Polyarteritis Nodosa And Reiter’s Disease: Diagnosis, Clinical Presentation, Management And Treatment

Polyarteritis nodosa is characterized by the formation of multiple nodules along blood vessels, mainly affecting the smaller arteries, arterioles and adjacent veins. Capillaries are spared. Pathologically, the lesion consists of polymorphonuclear infiltration, necrosis and aneurismal dilatation of the arterial wall. Thrombotic occlusions may occur. The lesions are widespread and all tissues may be involved. Main impact is on the arteries of the muscles, kidneys, heart, mesentery and vasa nervorum.

Clinical Features: Polyarterisits is rare compared to the other connective tissue disorders. Though all ages may be affected, adults suffer more frequently. Males predominate. The onset is variable. The condition may be precipitated by drugs or upper respiratory infections. The onset is with general symptoms like fever, muscle pains, arthralgia rash and anorexia. Inflammatory nodules ranging in size from 5- 10 mm may be palpable over the superficial arteries. These nodules are tender. Symptoms referable to organ systems develop depending on the lesions. In about 50% cases, the kidneys are affected leading to the clinical picture of acute nephritic syndrome or glomerulosclerosis with secondary hypertension and renal failure. Vascular occlusion leads to distal gangrene of extremities. Occlusion leads to distal gangrene of extremities. Occlusion of vasa nervorum leads to mononeuritis multiplex. Retina may show hemorrhages and exudates. Pericarditis, pleurisy, myocardial infarction, ulceration and bleeding from intestines and necrosis of the liver and gall bladder may be encountered at times.

Differential diagnosis: Polyarteritis nodosa has to be differentiated from allergic vasculitis and Goodpasture’s syndrome.

Diagnosis: The condition has to be suspected clinically. There are no specific laboratory tests. The ESR is markedly elevated. Neutrophil leukocytosis is common. Diagnosis is confirmed by demonstrating the lesions on biopsy specimens. Muscle, Kidney or liver is selected for biopsy depending on the presentation.

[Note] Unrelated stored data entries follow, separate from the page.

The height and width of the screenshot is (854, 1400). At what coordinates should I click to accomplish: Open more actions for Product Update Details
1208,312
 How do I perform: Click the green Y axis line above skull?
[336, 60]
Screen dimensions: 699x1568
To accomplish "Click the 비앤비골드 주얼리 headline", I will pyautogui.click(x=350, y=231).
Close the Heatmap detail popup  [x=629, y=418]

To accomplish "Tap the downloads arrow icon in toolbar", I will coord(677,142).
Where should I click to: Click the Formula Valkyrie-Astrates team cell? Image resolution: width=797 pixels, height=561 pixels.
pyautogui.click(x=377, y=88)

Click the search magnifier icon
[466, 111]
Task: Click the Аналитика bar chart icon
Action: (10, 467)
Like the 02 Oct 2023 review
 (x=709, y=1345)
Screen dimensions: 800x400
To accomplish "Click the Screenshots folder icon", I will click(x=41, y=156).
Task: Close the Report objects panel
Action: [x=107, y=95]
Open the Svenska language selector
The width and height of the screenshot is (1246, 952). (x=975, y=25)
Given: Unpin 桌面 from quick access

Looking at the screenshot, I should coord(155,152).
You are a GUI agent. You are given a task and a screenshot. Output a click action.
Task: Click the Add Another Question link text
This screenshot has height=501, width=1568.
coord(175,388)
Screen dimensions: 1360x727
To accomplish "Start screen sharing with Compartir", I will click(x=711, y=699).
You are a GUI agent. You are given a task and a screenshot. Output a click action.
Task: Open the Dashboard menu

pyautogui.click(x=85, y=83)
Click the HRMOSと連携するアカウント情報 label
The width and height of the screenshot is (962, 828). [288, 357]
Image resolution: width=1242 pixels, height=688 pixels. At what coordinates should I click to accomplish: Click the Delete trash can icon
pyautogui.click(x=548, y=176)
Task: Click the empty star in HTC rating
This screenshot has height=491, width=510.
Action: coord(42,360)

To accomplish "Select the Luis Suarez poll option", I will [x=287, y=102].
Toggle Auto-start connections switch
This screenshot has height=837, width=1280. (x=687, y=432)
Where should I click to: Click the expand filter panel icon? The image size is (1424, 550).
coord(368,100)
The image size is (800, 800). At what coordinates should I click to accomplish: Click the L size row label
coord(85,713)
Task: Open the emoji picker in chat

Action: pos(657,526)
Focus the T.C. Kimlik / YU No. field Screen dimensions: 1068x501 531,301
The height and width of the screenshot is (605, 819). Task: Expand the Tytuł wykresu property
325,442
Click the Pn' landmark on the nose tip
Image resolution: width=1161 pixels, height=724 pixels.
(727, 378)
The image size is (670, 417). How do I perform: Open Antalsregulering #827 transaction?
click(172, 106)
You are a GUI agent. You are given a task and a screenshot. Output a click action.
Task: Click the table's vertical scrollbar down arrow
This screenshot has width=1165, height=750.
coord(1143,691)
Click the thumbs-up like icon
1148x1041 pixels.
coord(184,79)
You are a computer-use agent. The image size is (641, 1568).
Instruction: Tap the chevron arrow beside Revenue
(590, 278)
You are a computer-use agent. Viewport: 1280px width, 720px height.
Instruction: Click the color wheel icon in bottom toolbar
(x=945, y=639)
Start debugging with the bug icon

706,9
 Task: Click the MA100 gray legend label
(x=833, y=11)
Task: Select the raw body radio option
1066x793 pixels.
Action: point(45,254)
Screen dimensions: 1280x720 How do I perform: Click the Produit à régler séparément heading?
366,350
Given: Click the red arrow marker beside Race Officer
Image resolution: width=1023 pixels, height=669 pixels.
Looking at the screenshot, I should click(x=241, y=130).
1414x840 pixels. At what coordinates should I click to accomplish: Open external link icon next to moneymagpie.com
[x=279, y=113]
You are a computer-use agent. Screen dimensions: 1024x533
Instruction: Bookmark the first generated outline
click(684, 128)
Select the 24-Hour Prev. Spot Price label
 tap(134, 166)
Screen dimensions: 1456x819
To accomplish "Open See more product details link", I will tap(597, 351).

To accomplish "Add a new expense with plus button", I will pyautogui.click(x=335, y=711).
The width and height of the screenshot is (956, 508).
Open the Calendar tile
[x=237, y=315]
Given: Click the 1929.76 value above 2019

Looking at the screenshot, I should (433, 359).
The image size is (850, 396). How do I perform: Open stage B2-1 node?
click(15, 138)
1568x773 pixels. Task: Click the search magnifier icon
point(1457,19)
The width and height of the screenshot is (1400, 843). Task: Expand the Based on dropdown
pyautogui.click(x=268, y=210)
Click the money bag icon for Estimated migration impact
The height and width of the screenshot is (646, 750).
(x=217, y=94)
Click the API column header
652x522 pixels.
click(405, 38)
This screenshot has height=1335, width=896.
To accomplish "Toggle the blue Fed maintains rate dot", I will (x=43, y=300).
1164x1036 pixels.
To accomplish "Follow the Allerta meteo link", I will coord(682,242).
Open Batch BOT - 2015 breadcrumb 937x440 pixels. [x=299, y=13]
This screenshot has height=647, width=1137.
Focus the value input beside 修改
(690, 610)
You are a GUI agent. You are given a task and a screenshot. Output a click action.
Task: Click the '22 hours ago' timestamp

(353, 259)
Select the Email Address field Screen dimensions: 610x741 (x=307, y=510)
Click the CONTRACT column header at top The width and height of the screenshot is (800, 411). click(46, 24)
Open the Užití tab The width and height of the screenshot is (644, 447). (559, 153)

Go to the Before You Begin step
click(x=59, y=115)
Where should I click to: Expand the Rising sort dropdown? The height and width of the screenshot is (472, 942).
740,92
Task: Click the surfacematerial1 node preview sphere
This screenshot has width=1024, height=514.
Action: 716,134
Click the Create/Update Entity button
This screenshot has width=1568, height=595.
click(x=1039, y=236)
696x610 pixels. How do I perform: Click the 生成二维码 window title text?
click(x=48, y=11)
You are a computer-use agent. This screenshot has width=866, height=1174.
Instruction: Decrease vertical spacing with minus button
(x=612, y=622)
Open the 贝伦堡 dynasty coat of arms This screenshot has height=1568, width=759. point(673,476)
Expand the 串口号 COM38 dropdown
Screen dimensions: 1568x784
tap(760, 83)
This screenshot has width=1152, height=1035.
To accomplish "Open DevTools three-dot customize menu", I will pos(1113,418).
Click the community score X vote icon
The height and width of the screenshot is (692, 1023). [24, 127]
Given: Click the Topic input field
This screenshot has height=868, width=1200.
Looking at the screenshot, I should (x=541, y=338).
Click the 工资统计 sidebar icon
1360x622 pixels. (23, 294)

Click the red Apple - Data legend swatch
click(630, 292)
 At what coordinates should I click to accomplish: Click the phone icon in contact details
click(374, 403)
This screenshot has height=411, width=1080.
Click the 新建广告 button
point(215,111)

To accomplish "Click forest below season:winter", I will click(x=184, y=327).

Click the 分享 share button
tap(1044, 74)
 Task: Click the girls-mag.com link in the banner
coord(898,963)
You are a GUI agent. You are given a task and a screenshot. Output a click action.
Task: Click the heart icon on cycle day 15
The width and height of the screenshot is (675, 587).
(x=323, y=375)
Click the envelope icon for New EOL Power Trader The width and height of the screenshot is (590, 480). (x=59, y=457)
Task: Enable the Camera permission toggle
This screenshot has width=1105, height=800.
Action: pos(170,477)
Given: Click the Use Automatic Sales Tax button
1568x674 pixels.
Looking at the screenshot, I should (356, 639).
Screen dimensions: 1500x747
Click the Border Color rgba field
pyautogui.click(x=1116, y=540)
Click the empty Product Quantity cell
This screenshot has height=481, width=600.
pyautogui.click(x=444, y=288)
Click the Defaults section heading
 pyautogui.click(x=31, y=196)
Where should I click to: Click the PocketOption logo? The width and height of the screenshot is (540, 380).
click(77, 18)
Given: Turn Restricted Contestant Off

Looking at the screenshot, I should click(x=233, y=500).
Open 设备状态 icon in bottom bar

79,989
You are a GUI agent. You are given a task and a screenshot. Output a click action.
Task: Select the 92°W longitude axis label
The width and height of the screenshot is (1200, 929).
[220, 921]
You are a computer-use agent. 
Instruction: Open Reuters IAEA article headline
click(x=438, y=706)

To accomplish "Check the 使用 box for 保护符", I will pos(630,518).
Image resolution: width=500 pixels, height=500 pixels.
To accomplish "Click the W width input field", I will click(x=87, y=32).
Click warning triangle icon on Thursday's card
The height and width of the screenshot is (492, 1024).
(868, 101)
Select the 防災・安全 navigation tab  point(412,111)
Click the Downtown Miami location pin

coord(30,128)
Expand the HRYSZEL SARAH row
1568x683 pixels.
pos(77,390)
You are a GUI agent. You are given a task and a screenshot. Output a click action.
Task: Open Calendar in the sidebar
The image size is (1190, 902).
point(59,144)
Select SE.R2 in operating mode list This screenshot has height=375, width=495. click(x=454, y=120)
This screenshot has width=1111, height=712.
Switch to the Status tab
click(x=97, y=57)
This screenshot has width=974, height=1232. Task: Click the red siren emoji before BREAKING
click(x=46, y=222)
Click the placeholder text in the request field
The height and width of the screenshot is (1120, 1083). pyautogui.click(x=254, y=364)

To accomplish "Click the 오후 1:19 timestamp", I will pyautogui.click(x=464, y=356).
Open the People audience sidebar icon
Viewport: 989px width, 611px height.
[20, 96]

Prognosis: Polyarteritis nodosa is a serious illness with a mortality ranging from 50 to 60% in one year. Common causes of death are renal failure, myocardial infarction, infections, congestive heart failure and gastrointestinal bleeding.

Treatment: Corticosteroids may cause symptomatic improvement. Immunosuppressants are of benefit if used judiciously.

The triad of symptoms- nonspecific urethritis, conjunctivitis and arthritis- which follows an attack of dysentery or urethritis is termed Reiter’s syndrome develops as a complication of nongonococcal or postgonococcal urethritis and dysenteries. Over 80% of subjects have HLAB27.

Age and Sex: Young adult males are considerably more affected in Reiter’s syndrome following nongonococcal urethritis but this phenomenon is less striking in the post dysenteric group.

Clinical features: The clinical spectrum may vary from the fully developed picture of urethritis, arthritis, and conjunctivitis to less complete forms with only urethritis and arthritis. Other common features include stomatitis, circinate balanitis and keratoderma blenorrhagica (hyperkeratotic lesions of the palm, soles and other regions) which may proceed to postulation of scaling. The oral and cutaneous lesions are painless. The ESR is elevated up to 100 mm/hr and this is a common finding. Uveitis may develop which may lead to blindness.

Diagnosis depends on the clinical features and a raised ESR. Rheumatoid factor is negative. X-ray changes are unusual except in chronic or recurrent cases.

Management: Management is symptomatic since there is no specific curative treatment. Tetracycline is employed to treat the urethritis. Nonsteroidal anti-inflammatory drugs give symptomatic relief. Immunosuppressive therapy is indicated for severe progressive arthritis and keratoderma blenorrhagica.